From the start of the records up to and including the line with "In order to click on device-api: 9", give the lines again, substituting "Find the position of" for "Identify the location of" and leaving everything else unchanged.
- - - -
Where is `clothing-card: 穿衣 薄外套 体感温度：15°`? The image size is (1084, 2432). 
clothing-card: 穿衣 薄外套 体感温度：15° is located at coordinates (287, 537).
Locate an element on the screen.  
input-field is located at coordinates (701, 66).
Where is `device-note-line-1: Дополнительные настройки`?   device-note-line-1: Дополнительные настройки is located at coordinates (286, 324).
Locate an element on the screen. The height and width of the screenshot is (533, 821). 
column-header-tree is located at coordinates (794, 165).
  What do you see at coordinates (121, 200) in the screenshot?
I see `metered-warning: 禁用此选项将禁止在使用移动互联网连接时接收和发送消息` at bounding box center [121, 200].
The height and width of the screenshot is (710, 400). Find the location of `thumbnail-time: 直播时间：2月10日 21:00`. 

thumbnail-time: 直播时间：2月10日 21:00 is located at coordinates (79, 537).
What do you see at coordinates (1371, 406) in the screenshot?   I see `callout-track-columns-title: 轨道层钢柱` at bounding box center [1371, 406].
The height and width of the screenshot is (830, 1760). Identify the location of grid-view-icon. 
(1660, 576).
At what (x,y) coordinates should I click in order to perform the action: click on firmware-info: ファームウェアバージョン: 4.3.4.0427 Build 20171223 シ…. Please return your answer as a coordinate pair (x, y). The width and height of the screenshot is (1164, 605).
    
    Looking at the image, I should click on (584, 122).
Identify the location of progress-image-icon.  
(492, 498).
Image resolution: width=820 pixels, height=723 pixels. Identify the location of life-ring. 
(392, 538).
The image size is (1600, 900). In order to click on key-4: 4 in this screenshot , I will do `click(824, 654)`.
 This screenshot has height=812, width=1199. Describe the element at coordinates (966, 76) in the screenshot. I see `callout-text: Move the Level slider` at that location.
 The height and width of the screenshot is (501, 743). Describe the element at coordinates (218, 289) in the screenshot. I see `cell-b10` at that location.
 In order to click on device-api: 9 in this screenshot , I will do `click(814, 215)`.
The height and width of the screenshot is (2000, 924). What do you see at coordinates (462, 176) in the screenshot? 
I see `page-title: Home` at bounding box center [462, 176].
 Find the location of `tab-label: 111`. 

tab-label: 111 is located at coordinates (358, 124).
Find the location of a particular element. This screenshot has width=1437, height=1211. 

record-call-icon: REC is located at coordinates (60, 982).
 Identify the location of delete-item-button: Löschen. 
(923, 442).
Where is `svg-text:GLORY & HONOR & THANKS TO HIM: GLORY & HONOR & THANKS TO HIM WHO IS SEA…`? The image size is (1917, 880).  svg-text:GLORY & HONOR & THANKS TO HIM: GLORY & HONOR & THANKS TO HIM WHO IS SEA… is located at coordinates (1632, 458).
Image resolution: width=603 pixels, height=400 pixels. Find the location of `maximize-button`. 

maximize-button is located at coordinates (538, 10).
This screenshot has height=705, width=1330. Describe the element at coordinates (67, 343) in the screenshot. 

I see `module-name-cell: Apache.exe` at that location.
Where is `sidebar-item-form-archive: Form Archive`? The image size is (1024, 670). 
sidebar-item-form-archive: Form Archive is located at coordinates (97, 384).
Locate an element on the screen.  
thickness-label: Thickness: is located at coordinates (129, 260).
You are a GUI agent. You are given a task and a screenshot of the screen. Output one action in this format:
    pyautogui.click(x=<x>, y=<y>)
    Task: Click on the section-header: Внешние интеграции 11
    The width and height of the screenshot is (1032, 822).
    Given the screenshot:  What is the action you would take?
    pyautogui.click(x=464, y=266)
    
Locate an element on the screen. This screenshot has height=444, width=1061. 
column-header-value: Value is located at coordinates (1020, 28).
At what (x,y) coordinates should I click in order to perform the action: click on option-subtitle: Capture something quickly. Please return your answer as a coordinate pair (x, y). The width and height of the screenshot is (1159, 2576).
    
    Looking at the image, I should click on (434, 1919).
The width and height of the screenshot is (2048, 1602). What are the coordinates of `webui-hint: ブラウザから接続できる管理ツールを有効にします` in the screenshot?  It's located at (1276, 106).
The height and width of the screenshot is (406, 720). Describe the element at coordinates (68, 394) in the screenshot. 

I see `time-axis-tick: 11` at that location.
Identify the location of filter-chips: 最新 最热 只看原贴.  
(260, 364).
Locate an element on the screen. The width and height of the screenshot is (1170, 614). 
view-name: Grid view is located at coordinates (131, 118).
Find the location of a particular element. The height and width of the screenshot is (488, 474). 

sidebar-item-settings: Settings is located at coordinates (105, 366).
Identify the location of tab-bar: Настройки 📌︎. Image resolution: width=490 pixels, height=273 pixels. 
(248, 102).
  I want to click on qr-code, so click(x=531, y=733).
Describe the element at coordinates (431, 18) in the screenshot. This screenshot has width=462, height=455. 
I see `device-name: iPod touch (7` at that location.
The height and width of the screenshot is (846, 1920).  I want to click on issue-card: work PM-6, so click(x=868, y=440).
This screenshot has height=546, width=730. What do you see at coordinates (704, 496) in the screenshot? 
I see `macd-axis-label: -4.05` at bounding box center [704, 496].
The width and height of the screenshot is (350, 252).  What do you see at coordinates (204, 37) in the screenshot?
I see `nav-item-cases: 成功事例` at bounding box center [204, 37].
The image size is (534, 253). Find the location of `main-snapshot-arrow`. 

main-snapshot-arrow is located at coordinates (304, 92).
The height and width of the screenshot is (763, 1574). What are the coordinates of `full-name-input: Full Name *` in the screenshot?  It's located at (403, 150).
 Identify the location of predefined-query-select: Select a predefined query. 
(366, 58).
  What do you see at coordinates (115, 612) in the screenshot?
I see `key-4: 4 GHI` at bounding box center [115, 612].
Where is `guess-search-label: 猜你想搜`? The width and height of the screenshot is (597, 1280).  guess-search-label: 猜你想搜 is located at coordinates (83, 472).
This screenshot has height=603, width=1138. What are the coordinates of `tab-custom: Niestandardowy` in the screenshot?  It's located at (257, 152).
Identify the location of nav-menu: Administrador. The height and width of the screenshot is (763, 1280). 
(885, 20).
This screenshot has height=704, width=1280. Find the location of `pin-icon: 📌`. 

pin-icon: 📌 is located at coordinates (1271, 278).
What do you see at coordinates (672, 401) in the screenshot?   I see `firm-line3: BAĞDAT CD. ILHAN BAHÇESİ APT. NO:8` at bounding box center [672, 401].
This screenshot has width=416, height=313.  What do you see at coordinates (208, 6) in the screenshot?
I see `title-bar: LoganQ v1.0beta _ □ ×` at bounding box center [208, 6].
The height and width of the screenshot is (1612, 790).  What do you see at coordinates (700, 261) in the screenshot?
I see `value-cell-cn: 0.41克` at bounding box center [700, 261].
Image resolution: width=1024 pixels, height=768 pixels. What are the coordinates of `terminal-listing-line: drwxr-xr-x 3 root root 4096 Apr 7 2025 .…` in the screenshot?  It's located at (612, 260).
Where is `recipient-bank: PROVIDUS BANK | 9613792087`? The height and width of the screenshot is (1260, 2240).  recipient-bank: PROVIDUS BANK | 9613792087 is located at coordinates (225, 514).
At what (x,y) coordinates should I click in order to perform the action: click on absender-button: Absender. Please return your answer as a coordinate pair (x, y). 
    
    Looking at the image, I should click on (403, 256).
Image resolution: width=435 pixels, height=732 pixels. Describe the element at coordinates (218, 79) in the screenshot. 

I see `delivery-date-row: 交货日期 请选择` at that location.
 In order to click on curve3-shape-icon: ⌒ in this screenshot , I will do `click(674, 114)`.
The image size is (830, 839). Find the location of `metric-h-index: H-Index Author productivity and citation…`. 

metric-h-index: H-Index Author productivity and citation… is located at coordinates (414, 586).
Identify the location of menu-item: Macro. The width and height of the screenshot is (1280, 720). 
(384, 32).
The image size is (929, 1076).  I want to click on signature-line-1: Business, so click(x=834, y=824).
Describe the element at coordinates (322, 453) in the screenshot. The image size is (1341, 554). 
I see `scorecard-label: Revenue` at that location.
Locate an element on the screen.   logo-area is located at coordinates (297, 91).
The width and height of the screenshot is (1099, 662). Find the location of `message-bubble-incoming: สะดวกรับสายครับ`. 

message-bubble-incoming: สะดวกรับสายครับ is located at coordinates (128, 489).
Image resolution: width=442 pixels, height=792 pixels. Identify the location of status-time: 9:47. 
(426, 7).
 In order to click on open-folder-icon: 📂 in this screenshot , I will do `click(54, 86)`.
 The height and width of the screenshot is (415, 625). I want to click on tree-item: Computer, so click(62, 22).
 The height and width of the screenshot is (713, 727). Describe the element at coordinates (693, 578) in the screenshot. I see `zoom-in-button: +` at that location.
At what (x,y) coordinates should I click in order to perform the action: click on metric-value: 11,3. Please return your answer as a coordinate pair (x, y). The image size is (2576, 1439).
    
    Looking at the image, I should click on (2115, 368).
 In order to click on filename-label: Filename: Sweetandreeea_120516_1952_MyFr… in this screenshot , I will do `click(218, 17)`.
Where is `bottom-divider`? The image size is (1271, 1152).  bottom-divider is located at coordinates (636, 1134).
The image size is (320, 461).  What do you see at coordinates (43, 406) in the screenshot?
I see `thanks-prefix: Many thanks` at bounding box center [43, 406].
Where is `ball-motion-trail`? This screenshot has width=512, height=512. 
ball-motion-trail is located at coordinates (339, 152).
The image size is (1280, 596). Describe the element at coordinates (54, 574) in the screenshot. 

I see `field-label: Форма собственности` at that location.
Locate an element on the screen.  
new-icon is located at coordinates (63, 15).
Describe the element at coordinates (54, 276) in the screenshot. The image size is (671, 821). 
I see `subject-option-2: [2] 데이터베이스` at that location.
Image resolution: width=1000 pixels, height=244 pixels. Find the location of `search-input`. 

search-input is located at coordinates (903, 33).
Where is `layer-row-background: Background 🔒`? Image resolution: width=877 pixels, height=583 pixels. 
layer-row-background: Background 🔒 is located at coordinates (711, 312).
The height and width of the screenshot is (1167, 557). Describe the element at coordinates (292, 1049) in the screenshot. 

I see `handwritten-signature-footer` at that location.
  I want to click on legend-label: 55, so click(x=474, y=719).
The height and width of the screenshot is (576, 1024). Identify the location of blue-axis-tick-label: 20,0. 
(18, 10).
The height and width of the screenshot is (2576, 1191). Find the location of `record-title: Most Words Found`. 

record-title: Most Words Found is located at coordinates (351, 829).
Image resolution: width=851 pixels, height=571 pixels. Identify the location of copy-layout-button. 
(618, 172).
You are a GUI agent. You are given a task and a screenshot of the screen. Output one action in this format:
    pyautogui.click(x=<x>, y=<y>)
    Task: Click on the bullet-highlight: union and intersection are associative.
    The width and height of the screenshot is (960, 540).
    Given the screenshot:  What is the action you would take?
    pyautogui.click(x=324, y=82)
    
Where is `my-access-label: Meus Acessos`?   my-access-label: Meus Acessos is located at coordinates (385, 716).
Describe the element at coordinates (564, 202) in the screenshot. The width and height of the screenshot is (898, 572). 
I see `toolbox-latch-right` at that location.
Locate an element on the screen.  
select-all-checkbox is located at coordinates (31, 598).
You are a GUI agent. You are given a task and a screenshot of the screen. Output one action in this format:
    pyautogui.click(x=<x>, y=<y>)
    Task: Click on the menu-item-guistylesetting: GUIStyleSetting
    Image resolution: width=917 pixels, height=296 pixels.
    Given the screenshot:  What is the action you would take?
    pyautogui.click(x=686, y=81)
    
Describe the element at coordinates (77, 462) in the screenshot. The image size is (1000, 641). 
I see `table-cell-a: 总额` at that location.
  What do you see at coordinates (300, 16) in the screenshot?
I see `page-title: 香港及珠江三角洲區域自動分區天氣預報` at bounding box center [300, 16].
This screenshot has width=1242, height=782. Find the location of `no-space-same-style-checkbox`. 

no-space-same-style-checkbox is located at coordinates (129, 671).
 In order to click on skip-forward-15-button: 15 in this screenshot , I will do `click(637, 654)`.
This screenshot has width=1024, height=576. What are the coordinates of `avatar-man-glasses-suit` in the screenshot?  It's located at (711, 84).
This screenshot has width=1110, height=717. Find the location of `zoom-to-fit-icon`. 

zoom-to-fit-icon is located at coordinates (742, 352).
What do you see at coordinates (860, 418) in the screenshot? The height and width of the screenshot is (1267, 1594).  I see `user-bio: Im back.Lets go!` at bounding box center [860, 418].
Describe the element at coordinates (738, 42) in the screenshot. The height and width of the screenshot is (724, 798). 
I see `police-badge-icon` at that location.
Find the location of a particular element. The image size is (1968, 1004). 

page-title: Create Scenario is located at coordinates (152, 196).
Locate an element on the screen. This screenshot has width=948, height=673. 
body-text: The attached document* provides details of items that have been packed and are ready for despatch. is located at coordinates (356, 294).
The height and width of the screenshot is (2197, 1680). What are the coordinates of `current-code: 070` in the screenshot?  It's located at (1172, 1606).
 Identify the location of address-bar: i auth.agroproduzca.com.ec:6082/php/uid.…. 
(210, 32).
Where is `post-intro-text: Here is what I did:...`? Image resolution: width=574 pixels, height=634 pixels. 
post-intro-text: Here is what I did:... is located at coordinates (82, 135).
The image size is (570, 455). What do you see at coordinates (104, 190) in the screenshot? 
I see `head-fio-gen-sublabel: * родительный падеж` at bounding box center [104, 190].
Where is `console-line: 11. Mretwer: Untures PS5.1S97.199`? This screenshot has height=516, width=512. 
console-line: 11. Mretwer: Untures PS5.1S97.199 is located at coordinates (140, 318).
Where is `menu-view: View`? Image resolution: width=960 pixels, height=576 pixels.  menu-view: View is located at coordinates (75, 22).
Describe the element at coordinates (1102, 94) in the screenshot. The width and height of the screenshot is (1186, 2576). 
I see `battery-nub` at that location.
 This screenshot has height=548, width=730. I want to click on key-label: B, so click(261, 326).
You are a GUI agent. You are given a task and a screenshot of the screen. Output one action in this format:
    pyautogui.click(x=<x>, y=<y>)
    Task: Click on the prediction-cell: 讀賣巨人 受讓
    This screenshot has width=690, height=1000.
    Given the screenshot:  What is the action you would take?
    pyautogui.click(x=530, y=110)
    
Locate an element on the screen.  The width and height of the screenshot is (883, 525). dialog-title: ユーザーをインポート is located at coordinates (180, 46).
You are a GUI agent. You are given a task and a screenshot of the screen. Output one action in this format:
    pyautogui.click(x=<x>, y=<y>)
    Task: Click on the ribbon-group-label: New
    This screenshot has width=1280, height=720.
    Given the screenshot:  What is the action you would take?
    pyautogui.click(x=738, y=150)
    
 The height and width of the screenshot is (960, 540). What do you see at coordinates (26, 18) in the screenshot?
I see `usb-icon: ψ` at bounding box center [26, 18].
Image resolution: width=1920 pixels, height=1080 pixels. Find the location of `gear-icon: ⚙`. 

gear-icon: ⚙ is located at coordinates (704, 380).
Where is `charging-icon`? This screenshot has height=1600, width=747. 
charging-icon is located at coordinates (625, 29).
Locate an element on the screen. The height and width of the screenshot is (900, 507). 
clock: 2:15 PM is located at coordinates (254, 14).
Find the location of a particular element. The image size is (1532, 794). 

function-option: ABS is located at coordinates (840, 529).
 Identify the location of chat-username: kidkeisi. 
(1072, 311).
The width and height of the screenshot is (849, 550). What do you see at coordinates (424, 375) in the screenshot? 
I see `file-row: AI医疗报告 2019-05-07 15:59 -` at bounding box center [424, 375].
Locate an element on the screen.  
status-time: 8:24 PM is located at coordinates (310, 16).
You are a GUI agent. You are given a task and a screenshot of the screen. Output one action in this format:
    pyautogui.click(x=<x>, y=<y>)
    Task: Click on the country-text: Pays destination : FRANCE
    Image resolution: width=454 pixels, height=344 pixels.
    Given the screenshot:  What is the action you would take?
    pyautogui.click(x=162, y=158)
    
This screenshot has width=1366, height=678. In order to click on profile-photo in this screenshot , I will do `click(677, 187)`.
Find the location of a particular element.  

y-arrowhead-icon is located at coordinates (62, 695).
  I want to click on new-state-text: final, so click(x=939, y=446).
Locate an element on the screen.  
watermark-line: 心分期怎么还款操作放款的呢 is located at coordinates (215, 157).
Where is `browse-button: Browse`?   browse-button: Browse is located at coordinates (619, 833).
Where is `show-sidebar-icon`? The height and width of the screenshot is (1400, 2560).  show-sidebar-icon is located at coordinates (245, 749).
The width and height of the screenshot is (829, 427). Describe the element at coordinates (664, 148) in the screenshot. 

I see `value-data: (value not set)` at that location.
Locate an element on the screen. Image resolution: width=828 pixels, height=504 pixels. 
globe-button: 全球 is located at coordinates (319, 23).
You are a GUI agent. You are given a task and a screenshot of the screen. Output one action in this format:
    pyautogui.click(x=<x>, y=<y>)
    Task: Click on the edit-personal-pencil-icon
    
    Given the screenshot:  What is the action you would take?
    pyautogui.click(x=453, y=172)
- - - -
**Expected output:**
Where is `clothing-card: 穿衣 薄外套 体感温度：15°`? The image size is (1084, 2432). 
clothing-card: 穿衣 薄外套 体感温度：15° is located at coordinates (287, 537).
Locate an element on the screen.  
input-field is located at coordinates (701, 66).
Where is `device-note-line-1: Дополнительные настройки`?   device-note-line-1: Дополнительные настройки is located at coordinates (286, 324).
Locate an element on the screen. The height and width of the screenshot is (533, 821). 
column-header-tree is located at coordinates (794, 165).
  What do you see at coordinates (121, 200) in the screenshot?
I see `metered-warning: 禁用此选项将禁止在使用移动互联网连接时接收和发送消息` at bounding box center [121, 200].
The height and width of the screenshot is (710, 400). Find the location of `thumbnail-time: 直播时间：2月10日 21:00`. 

thumbnail-time: 直播时间：2月10日 21:00 is located at coordinates (79, 537).
What do you see at coordinates (1371, 406) in the screenshot?   I see `callout-track-columns-title: 轨道层钢柱` at bounding box center [1371, 406].
The height and width of the screenshot is (830, 1760). Find the position of grid-view-icon. 
(1660, 576).
At what (x,y) coordinates should I click in order to perform the action: click on firmware-info: ファームウェアバージョン: 4.3.4.0427 Build 20171223 シ…. Please return your answer as a coordinate pair (x, y). The width and height of the screenshot is (1164, 605).
    
    Looking at the image, I should click on (584, 122).
Find the position of progress-image-icon.  
(492, 498).
Image resolution: width=820 pixels, height=723 pixels. Find the position of life-ring. 
(392, 538).
The image size is (1600, 900). In order to click on key-4: 4 in this screenshot , I will do `click(824, 654)`.
 This screenshot has height=812, width=1199. Describe the element at coordinates (966, 76) in the screenshot. I see `callout-text: Move the Level slider` at that location.
 The height and width of the screenshot is (501, 743). Describe the element at coordinates (218, 289) in the screenshot. I see `cell-b10` at that location.
 In order to click on device-api: 9 in this screenshot , I will do `click(814, 215)`.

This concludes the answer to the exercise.